Hack-and-leak and disruptive operations will most often be conducted against Ukrainian entities, specifically government, defence, finance, telecommunications, and other critical infrastructure organisations. Enterprises outside of Ukraine are almost exclusively likely to be targeted by DDoS attacks—however, some government and financial institutions and critical infrastructure providers in countries friendly to Ukraine face risks of hack-and-leak operations.
Without major changes to the threat actor landscape, NoName057 looks set to continue to be the most prolific threat actor—and we have recently noted increased collaboration between NoName057 and other hacktivist groups and a corresponding increase in hacktivist activity. However, how long this collaboration lasts and whether these attacks have a legitimate impact on targets remain to be seen. State-backed and state-linked hacktivist actors demonstrated the greatest technical sophistication and corresponding impact in 2023, a trend which will most likely continue in 2024.
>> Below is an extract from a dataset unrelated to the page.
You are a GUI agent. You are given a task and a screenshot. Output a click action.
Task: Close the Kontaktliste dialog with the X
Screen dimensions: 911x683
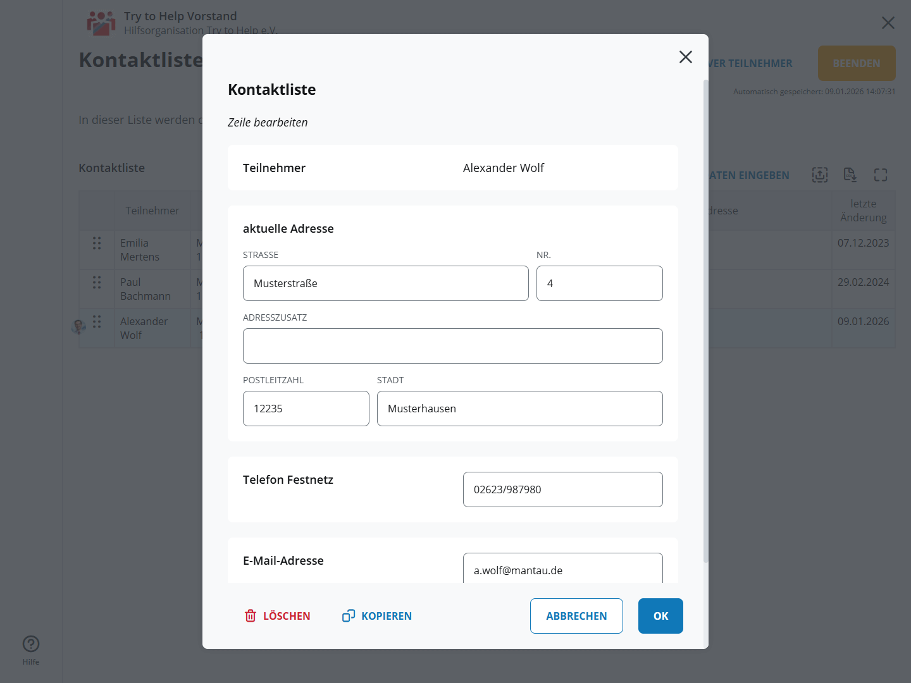coord(685,57)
Military developments in the Russia-Ukraine war will realistically have the greatest impact on the hacktivist threat landscape. Although we did not observe any major evolutions in hacktivist activity throughout 2023, the war was also relatively stagnant throughout this period, despite Ukraine’s major counteroffensive push. So far in 2024, Russian kinetic activity has picked up pace in response to Ukraine’s resourcing and ammunition challenges, taking the city of Avdiivka—the first Ukrainian city Russia has captured in over nine months. If the military status quo changes significantly in the coming year, there is a realistic possibility that the hacktivist threat landscape will evolve. Changes could include focusing more on disruptive or destructive attacks or continuing to undermine international funding for Ukraine.
Recent developments in the cybercriminal threat landscape may also plausibly impact hacktivism in 2024. Following the LockBit takedown, Russian ransomware actors and former LockBit affiliates may turn to more ‘patriotic’ cyber activity, either hacktivism or otherwise supporting Russian state-linked actors. We observed this trend with Conti affiliates following the Conti leaks and self-imposed shutdown, where former affiliates plausibly collaborated with Russian state actors in campaigns targeting Ukraine—although whether they were driven by patriotic duty or as a self-protection means was undetermined.
Whatever developments occur in 2024, the most important takeaway that we observed in 2023 is that, while hacktivism is noisy and attention-grabbing, the actual impact should not be overblown. State actors remain the predominant threat to government and critical infrastructure entities, while cybercriminals pose the greatest threat to enterprises worldwide. Hacktivism should be treated with caution but not given more influence than it merits.